[Records for locating words and elements]
## start

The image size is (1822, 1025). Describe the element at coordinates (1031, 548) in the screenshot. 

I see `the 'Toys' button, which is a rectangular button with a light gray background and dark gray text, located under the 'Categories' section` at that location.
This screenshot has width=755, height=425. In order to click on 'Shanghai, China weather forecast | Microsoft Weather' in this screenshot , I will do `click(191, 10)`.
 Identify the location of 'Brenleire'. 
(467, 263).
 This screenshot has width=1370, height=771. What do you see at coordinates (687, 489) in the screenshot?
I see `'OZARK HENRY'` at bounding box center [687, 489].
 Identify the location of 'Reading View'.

## end

> **WHAT THE TASK REQUIRES**
Copy out all of the records above word for word, with nothing changed.

> **WRITTEN REPLY**
The image size is (1822, 1025). Describe the element at coordinates (1031, 548) in the screenshot. 

I see `the 'Toys' button, which is a rectangular button with a light gray background and dark gray text, located under the 'Categories' section` at that location.
This screenshot has width=755, height=425. In order to click on 'Shanghai, China weather forecast | Microsoft Weather' in this screenshot , I will do `click(191, 10)`.
 Identify the location of 'Brenleire'. 
(467, 263).
 This screenshot has width=1370, height=771. What do you see at coordinates (687, 489) in the screenshot?
I see `'OZARK HENRY'` at bounding box center [687, 489].
 Identify the location of 'Reading View'.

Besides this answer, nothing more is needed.